Positron emission tomography (PET) scanning and bone scan are usually used for assessment of metastatic lesion in rhabdomyosarcoma. There are no associated findings regarding these studies in rhabdomyosarcoma.

Other Diagnostic Studies

Biopsy considered as the most commonly diagnostic study in rhabdomyosarcoma and it can be done by open surgery, core-needle biopsy, and fine-needle biopsy. Lumbar puncture is an another diagnostic study in parameningeal rhabdomyosarcoma and meningeal involvement cases. Bone marrow aspiration and biopsy are usually performed evaluation of bone marrow involvement due to metastases. Regional and distant lymph nodes need to be assessed clinically and radiologically and lymph nodes that are greater than 1 cm are considered as suspicious ones

Treatment

Medical Therapy

Treatment for rhabdomyosarcoma may consists of chemotherapy, radiation therapy and surgery and treatments depends on staging classification and risk stratification. Rhabdomyosarcoma chemotherapy depends on patient's risk groups. Vincristine, actinomycin D,and cyclophosphamide are the fundamental chemotherapy standard based on Children's Oncology Group. Ifosfamide, vincristine, and actinomycin D are the fundamental chemotherapy standard base on European Soft tissue Sarcoma Group. Patients's response to chemotherapy is classified to five groups as complete response, good response, poor response, objective response, and progressive disease.

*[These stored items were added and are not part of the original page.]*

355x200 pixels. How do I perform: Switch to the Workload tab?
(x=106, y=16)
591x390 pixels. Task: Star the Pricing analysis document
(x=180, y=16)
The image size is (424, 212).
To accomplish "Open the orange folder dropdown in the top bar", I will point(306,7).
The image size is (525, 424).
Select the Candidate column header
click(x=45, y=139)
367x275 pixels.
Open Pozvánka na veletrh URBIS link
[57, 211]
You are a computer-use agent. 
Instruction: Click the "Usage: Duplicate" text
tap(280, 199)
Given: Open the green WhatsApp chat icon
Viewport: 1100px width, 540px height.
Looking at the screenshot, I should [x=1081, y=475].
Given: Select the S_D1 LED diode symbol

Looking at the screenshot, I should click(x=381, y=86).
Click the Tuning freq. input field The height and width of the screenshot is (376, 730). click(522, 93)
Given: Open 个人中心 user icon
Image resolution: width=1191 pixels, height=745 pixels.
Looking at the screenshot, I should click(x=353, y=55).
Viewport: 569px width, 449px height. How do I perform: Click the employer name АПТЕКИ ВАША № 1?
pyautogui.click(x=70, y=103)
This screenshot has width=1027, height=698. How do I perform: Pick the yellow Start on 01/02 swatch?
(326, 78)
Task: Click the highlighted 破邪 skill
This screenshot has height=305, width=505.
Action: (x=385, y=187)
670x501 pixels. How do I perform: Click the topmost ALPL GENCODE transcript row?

Radiation therapy may be used as local therapy and is usually initiated after 4 chemotherapy cycles. The only exception for starting radiotherapy from the first day is vision loss and spinal cord compression. Radiotherapy dosage is based on completeness of tumor resection before chemotherapy and completeness of a delayed primary tumor excision after adjuvant chemotherapy.

Surgery

Primary resection of tumor is one of the main prognostic factors in rhabdomyosarcoma. However, surgical resection of the rhabdomyosarcoma is often difficult or impossible because the tumor is usually embedded deep within the tissue, leaving it difficult to reach. Surgical tumor resection must contain complete tumor removal with performing safe margin resection. In case of narrow margins, several biopsies are needed to identify residual disease. If surgical excision could not be performed, 12 weeks chemotherapy is recommended. Assessment of lymph nodes are essential as well such as assessment of axillary and femoral lymph nodes in rhabdomyosarcoma of extremities.

Primary Prevention

There are no primary preventive measures available for rhabdomyosarcoma.

Secondary Prevention

There are no secondary preventive measures available for rhabdomyosarcoma.